A SouSmile tem quatro centros de atendimento nas regiões paulistanas da Mooca, do Morumbi, da Paulista e de Pinheiros. “As lojas físicas ajudam na marca, mas principalmente na experiência do consumidor. Oferecemos escova e pasta de dentes, manteiga de cacau e música ambiente. Os detalhes são fundamentais para conseguirmos aprender com a resposta do cliente e melhorar mais rápido”, afirma Ruah. Até o final deste ano, a empresa irá abrir outros cinco centros. A SouSmile tem um preço único de 3.850 reais, parcelado em até 12 vezes. O negócio afirma já ter instalado “centenas” de alinhadores. Na comparação entre dezembro deste ano com o do ano passado, a SouSmile espera multiplicar as vendas quinze vezes.

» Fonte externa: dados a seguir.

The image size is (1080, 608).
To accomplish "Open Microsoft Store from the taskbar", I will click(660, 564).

A Smilink realizou cerca de 250 atendimentos, com tíquete médio de 4 a 6,4 mil reais. Até o final deste ano, a startup espera chegar a 1.000 deles. Uma primeira forma de aumentar o número de atendimentos é flexibilizar o pagamento por meio de um modelo de mensalidade, de 200 a 350 reais em 24 vezes.
A segunda maneira de ampliar os atendimentos é expandindo os pontos de contato direto com o consumidor. A Smilink tem quatro centros de atendimento hoje. Três estão na Grande São Paulo, nas regiões de Pinheiros, Vila Olímpia e São Caetano. A última unidade está em Buenos Aires, na Argentina. Até o final deste ano, serão sete centros. Para os próximos dois anos, a Smilink quer chegar a outras regiões paulistas -- como Alphaville, ABC, Campinas e outros bairros da capital -- e estados como Belo Horizonte, Brasília, Porto Alegre e Rio de Janeiro.

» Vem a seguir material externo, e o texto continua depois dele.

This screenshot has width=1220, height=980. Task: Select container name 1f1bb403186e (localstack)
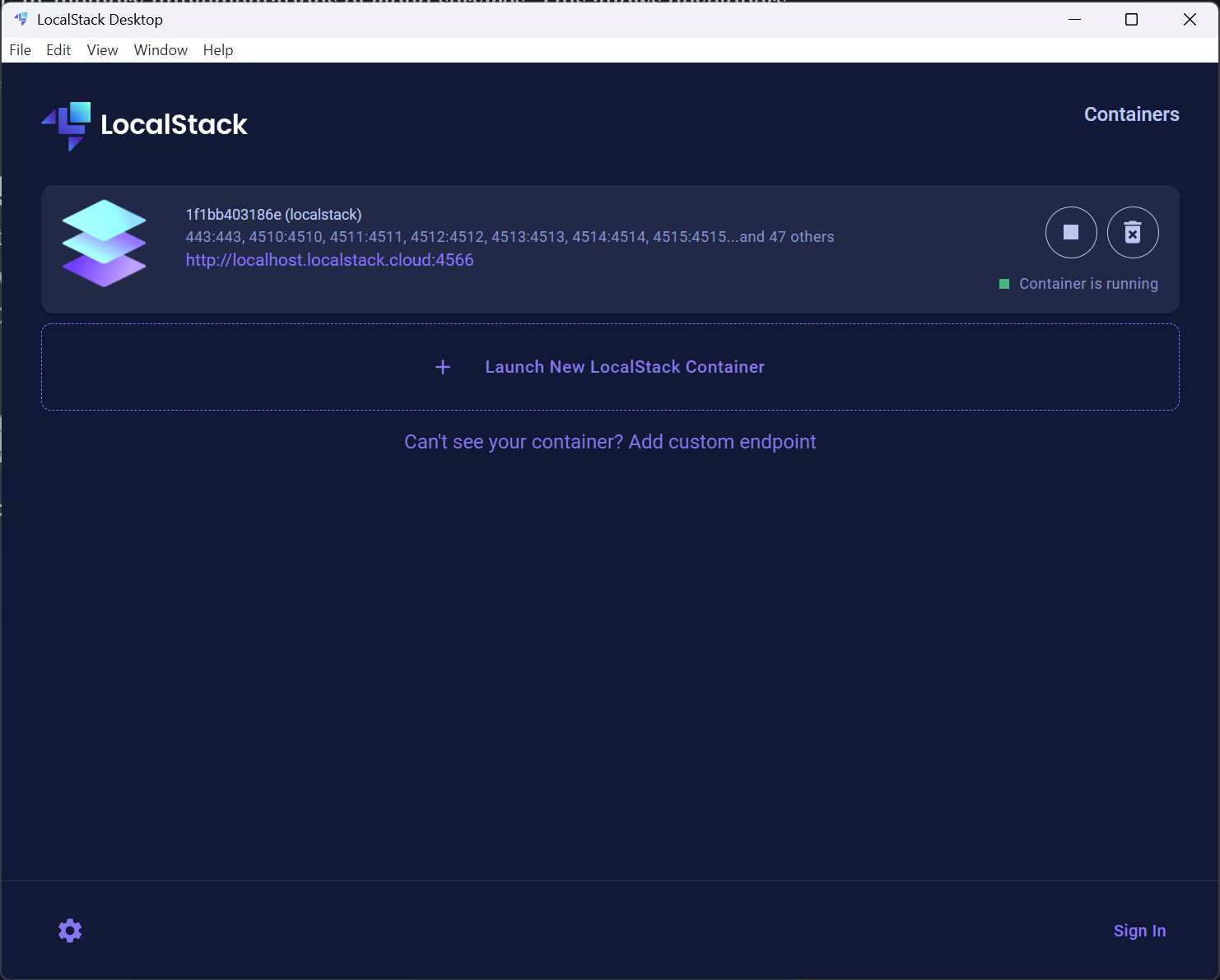point(273,215)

Tanto SouSmile quanto Smilink atendem um público mais jovem e antenado com a tecnologia, geralmente das classes A e B. As startups esperam que o parcelamento atraia mais consumidores e que o aumento da produção diminua os custos unitários e permita preços mais acessíveis. Por enquanto, cada centro de atendimento é um investimento no futuro. Na Smilink, por exemplo, pede-se de 100 a 150 mil dólares por unidade. “É um mercado que precisa de escala e, portanto, de investimento”, diz Boysen. Enquanto o volume não compensa, tanto SouSmile quanto Smilink combinam receitas próprias com aportes externos.
Além do preço, os alinhadores dentários transparentes têm um limite em relação a outros tratamentos. Os moldes são indicados para casos leves a moderados de correção, em problemas como dentes apinhados e desalinhados, diastemas ou mordidas abertas ou cruzadas. Por isso, tanto a SouSmile quanto a Smilink focam em tratamentos não invasivos mais ligados a questões estéticas. “Fizemos estudos e as pessoas relacionam o sorriso com um cartão de visita e com a felicidade. Queremos ligar nosso negócio à autoestima”, diz Ruah. “A Invisalign realiza tratamentos mais complexos. Há uma faixa que não atendemos, mas acreditamos ser a opção mais eficiente para aqueles que se encaixam em nossa solução”, afirma Boysen.